From 1863 to 1998, more than 150,000 Indigenous children were separated from their families and taken to residential schools in Canada.
These schools administered by the government and managed for the most part by the Catholic Church were part of the policy of cultural assimilation of indigenous children.
The miners could not speak their language or practice the culture of their people. Many were mistreated and suffered abuse.
“Cultural genocide”
Christian churches played a vital role in the founding and operation of these schools.
The Catholic Church, in particular, was responsible for the operation of up to 70 percent of the 130 boarding schools, according to the Society of Indian Residential School Survivors.
The children were forced to abandon their native language, speak English or French, and convert to Christianity.
Joseph Maud was one of these children. In 1966, at the age of five, he entered Pine Creek Residential School in Manitoba, Canada.
Students were required to speak English or French, but Maud only spoke the language of her people, Ojibwa.
If students spoke their own language, their ears were torn off and their mouths were washed out with soap, Maud told the BBC in 2015, when releasing a Truth and Reconciliation Commission report on the issue.
“But the biggest pain was being separated from my parents, my cousins and my aunts and uncles,” Maud told the BBC.
The report describes the government’s policy as “cultural genocide”.
“These measures were part of a coherent policy aimed at eliminating Indigenous peoples as distinct peoples and assimilating them into the Canadian mainstream against their will,” the document states.
“The Canadian government pursued this policy of cultural genocide because it wanted to free itself from its legal and financial obligations to Indigenous peoples and take control of their lands and resources,” the report notes.
Bad conditions and abuse
The report details serious failures in the care and safety of children, with the support of the Church and the government.
Students were often housed in poorly constructed, poorly heated and unsanitary buildings, according to the report. Many did not have access to a qualified doctor to monitor them.
The work of the Truth and Reconciliation Commission revealed that around 6,000 children died in boarding schools. Their bodies rarely returned to the family. Many were buried in unmarked graves.
The Missing Children Project documents the deaths and burial locations of many of these minors. In a recent survey, the initiative announced that it had already identified the places where more than 4,100 children were buried.

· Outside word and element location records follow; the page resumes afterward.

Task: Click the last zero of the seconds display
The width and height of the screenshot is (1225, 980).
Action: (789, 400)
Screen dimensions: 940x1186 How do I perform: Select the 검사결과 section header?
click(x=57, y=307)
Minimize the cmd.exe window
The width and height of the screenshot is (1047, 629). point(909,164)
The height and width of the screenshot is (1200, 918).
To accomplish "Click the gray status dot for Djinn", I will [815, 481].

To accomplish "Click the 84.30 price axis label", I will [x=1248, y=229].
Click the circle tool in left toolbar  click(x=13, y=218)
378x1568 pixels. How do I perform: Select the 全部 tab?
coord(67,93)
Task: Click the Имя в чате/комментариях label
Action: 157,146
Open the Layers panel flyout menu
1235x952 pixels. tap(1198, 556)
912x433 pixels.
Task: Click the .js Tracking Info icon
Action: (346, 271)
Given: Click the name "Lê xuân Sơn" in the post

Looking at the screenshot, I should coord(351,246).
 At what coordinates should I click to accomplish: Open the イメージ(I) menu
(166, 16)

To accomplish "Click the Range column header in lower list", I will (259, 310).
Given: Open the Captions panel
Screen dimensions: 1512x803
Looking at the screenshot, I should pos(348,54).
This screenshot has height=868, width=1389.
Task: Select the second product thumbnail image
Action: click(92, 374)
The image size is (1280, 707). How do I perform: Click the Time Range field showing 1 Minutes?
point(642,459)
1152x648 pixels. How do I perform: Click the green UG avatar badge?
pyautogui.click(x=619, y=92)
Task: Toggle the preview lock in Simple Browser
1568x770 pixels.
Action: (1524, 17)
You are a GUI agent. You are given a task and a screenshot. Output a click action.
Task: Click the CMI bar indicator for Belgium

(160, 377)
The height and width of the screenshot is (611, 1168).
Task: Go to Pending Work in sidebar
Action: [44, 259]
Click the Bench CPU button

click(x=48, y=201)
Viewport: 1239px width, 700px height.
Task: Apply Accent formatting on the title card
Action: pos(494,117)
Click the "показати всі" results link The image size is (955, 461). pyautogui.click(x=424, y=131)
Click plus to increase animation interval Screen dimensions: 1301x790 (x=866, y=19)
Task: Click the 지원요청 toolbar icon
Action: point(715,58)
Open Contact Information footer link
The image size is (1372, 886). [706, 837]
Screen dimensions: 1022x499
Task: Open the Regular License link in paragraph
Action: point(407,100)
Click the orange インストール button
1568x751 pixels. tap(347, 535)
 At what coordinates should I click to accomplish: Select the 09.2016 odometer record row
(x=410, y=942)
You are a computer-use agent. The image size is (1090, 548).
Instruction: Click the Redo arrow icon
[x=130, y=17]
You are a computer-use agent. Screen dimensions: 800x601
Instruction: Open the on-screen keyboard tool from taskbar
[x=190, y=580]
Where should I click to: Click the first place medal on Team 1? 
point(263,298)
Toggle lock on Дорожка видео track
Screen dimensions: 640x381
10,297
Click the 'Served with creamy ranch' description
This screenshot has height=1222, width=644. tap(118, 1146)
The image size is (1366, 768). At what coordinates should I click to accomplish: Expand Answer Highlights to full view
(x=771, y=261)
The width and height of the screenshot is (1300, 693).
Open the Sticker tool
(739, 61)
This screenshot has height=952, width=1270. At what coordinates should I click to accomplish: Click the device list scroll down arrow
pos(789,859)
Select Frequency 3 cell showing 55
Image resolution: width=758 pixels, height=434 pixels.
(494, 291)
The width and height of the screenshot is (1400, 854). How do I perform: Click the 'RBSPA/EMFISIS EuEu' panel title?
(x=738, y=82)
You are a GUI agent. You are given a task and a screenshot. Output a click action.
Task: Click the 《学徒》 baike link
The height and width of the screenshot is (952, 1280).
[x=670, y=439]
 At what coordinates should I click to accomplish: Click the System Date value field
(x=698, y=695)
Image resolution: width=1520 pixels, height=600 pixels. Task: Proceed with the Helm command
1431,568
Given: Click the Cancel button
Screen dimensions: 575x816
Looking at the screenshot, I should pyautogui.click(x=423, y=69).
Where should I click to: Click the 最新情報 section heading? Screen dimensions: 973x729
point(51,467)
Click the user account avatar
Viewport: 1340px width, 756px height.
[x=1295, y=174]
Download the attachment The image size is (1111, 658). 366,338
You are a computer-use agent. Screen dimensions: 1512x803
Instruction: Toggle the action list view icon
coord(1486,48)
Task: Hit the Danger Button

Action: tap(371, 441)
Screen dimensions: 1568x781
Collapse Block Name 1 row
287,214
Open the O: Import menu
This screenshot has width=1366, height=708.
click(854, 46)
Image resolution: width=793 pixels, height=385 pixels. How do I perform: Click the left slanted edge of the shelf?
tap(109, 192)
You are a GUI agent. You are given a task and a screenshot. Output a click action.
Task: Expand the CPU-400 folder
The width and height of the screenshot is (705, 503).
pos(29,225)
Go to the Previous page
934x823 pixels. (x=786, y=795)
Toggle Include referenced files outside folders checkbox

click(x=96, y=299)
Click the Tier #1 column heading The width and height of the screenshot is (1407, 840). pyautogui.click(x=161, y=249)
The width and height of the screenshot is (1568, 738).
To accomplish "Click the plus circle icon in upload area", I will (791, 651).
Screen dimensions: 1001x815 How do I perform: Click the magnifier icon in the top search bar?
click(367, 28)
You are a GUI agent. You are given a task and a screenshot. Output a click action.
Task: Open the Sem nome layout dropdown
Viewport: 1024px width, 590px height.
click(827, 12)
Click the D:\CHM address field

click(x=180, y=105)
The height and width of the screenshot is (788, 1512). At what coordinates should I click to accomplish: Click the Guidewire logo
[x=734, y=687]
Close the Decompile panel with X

Many of those who survived had to live with memories of emotional, physical and even sexual abuse.
Maud told the BBC in 2015 that she had to kneel on the concrete floor of the chapel because the nuns said “that was the only way God would listen.”
“I was crying when I knelt down and thought: When is this going to end? Someone help me,” he reported.
He remembered that he had already urinated in bed. A nun in charge of his room then rubbed her face in her own urine.
“It was very degrading and humiliating. Because I was in a dormitory with 40 other children,” he said.
In 2008, the Canadian government officially apologized for its past actions.
Discovery at the Kamloops school
The Kamloops School operated between 1890 and 1969, in the city of the same name, in the province of British Columbia, in the far west of Canada. It was the largest in this segment, known as the Indian home school system.
Under Catholic administration, it welcomed 500 students during its longest period of occupation, in the 1950s.
Late last month, a mass grave containing the remains of at least 215 indigenous children was discovered. This fact caused outrage throughout the country.
The discovery was made thanks to an initiative by the region’s Tk’emlups te Secwepemc Indigenous Nation, which said it used ground-penetrating radar during a survey of the site.
Museum experts and coroners are helping to establish the causes and times of the children’s deaths, which are currently unknown.
The final report on the discovery is expected to be released in mid-June and preliminary conclusions may be revised. Indigenous leaders and advocates believe that number of 215 will increase.
To date, there is no comprehensive picture of the number of children who have died, the circumstances of their deaths or where they are buried. Initiatives like that of the Tk’emlúps te Secwépemc nation are helping to bring together part of this history.
Canadian Prime Minister Justin Trudeau called the situation a “painful reminder” of a “shameful chapter in our country’s history.”
Trudeau called on the Catholic Church to “take responsibility” for its role in residential schools.
The government took over management of the Kamloops school in 1969 and used it as a residence for local students until 1978, when it closed.
“We need to know the truth before we can talk about justice, healing and reconciliation,” Trudeau said.